Галямов предложил им присесть.
- Сегодня около 18-30, - сразу же начал он, - неизвестные лица проникли в квартиру заместителя главного конструктора важного предприятия Ахматова и вскрыли его домашний сейф, о существовании которого знали только члены его семьи. Конструктор имеет склонность работать поздним вечером и ночью, поэтому у него в квартире и был оборудован сейф-тайник. За десять минут, как теперь установлено, преступники открыли дверь квартиры без взлома, отыскали ключ от сейфа и вскрыли его. Есть основание полагать, с бумагами, хранившимися в сейфе, вражеская агентура ознакомилась. Но об этом позднее, после соответствующей экспертизы.
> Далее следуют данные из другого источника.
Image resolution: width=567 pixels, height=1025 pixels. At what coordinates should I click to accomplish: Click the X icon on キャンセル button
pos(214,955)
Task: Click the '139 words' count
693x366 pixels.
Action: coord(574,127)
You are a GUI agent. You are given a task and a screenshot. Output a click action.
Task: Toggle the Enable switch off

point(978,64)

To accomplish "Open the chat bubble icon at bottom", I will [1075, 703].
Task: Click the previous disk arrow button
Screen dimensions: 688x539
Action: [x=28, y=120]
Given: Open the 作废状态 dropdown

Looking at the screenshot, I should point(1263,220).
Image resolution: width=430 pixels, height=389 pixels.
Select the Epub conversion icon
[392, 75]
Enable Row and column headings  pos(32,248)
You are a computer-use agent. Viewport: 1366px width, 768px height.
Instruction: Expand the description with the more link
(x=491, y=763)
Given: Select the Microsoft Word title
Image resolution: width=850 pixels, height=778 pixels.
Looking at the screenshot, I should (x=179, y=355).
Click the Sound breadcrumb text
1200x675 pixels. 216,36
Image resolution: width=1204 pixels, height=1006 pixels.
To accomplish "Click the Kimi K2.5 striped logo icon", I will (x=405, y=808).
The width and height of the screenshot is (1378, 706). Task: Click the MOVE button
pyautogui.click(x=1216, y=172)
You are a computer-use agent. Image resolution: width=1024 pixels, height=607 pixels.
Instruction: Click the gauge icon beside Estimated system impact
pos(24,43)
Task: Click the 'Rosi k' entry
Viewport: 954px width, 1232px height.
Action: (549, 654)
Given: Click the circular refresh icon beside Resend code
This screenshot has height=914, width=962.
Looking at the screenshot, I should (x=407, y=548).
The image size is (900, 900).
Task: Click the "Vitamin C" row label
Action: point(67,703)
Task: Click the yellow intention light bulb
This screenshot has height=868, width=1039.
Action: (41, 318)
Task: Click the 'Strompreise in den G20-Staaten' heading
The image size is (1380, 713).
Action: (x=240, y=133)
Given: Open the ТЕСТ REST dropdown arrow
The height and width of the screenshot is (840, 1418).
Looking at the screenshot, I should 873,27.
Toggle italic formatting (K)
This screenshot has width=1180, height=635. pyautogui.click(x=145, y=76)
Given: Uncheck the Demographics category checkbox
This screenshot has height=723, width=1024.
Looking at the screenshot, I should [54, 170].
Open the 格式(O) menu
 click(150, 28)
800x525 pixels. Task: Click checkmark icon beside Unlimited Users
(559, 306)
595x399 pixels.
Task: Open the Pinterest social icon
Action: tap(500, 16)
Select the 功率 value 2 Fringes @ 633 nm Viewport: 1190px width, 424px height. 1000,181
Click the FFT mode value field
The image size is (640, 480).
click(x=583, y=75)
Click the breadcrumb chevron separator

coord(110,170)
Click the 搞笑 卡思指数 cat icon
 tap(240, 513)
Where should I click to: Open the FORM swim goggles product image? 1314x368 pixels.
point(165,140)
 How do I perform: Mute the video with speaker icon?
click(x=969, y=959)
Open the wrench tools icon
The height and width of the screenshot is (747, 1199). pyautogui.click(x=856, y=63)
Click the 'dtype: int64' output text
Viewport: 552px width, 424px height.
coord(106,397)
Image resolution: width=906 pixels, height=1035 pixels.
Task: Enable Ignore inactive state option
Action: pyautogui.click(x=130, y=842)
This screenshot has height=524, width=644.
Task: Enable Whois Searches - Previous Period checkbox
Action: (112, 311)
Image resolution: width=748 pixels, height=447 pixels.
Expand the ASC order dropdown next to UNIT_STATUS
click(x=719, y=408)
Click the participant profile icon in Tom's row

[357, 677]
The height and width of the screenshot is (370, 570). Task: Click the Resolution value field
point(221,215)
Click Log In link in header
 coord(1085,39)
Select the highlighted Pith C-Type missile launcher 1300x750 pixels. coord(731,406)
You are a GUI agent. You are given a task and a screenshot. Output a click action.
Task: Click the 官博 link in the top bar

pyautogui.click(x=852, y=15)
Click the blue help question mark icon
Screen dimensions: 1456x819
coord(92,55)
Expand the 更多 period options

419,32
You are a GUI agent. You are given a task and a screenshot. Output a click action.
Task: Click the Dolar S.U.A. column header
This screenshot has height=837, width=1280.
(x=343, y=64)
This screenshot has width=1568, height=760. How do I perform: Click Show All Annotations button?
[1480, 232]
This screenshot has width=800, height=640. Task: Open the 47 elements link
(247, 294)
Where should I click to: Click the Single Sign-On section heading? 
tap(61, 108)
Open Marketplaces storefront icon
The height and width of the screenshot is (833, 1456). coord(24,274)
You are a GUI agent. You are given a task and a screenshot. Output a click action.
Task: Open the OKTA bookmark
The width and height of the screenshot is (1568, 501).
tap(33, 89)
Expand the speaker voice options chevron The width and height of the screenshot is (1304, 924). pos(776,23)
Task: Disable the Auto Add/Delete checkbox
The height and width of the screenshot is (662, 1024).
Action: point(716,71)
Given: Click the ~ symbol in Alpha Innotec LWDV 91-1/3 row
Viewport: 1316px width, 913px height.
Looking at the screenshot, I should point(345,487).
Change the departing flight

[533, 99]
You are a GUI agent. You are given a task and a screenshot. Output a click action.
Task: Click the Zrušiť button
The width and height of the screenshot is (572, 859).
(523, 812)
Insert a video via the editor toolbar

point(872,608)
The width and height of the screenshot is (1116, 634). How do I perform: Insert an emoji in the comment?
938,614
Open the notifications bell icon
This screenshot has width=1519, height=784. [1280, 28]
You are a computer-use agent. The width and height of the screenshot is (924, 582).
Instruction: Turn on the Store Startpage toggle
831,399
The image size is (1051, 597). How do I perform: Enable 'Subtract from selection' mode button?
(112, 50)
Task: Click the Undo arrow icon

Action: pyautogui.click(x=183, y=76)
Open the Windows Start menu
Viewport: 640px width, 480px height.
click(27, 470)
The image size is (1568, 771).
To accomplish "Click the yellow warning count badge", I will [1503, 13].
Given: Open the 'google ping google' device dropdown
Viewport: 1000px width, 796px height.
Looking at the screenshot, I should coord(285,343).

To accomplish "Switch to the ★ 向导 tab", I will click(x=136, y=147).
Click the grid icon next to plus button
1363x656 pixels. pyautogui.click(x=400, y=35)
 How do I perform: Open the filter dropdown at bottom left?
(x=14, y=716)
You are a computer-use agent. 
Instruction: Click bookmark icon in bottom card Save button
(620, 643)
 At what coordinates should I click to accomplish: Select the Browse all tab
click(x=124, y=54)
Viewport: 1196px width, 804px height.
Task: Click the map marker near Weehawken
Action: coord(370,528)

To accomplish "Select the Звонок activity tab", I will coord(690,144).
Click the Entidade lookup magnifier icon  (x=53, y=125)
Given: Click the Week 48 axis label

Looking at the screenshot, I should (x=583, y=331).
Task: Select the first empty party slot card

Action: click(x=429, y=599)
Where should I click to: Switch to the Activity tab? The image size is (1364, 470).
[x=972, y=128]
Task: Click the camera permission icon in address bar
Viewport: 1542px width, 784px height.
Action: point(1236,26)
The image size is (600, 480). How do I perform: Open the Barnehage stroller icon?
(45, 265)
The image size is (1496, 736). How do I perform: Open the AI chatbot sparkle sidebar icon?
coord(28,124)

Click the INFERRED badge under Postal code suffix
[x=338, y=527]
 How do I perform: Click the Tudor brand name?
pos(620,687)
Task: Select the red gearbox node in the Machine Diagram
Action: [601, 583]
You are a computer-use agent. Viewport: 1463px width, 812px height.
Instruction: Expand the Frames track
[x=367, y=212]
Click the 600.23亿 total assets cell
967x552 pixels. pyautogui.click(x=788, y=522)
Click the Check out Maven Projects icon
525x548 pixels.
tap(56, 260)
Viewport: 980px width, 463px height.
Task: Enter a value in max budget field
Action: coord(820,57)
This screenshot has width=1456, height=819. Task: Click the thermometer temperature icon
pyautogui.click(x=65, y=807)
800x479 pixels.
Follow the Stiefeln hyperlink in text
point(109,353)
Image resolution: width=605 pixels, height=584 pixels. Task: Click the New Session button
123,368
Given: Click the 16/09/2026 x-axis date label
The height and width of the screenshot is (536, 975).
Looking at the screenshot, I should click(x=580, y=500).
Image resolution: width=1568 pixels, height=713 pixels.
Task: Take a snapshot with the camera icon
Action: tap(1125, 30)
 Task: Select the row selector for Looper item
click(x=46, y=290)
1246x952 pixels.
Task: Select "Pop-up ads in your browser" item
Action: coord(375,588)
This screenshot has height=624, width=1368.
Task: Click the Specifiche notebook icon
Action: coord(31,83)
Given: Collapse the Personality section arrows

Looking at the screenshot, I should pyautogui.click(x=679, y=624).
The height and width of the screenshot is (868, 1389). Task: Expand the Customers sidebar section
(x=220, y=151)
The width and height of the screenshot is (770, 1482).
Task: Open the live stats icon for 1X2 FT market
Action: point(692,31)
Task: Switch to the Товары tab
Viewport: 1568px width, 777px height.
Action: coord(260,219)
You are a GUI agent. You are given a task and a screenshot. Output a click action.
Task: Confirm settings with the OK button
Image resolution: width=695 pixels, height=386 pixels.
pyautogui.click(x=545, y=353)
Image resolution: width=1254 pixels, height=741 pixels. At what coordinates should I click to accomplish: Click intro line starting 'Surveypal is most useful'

Галямов, глядя то на одного, то на другого следователя, бесстрастно и быстро говорил, словно читал по бумажке:
- Мать конструктора Ахматова найдена в коридоре квартиры мертвой, без видимых признаков телесных повреждений. Врачи пока затрудняются что-либо говорить конкретно по этому поводу. Но это еще не все.
Майор остановил свой взгляд на Закирове:
- А вам, старший лейтенант, другой сюрприз: все это произошло опять-таки в том доме, где жил убитый Древцов, только в другом подъезде. Короче, некоторые элементы данного преступления чем-то сходны с делом, которое вы до сих пор не можете закончить.
«Укоры, как шишки из мешка, сыплются от начальства, - тоскливо отметил про себя Ильдар. - Надо действительно кончать с делом Древцова. Все уперлось в этого проклятого Космача. Ничего не попишешь, - такова горемычная доля следователя».
- Так вот, товарищ Закиров, вы закопались со своим делом, поэтому возьмите в свое производство и это. А сейчас езжайте с Треньковым на место происшествия - там наши товарищи. Отпечатки пальцев по всей квартире ищут. В общем, производят опыление всего и вся, как в колхозном саду.
Ребята собрались уходить. Уже с порога Закиров попросил у майора разрешения поехать завтра в командировку дня на три, на четыре в Святовск. Он выразил уверенность, что Фролов ушел на дно именно в этом поселке.
Галямов махнул рукой:
- Это потом, старший лейтенант, - завтра решим. Но я вам не советую отлынивать от поручаемого дела. В свое время, когда я работал следователем, у каждого из нас в производстве было почти по целой дюжине самых разнообразных дел. И ничего - справлялись.
- Да я не уклоняюсь…
- Ладно, - перебил его Галямов, - мигом оба сейчас туда… Хотя минутку, - остановил их майор. - Мне кажется: ключ к разгадке преступного посягательства на конструктора Ахматова кроется во времени, которое злоумышленники потратили на поиски сейфа, ключа от него и вскрытие сейфа. Иначе говоря, в этом деле участвовала личность, которая все это точно знала. Ключ от сейфа был сделан таким образом, что он являлся частью ноги чучела филина. - Догадаться об этом очень трудно. Сами увидите. В общем - действуйте!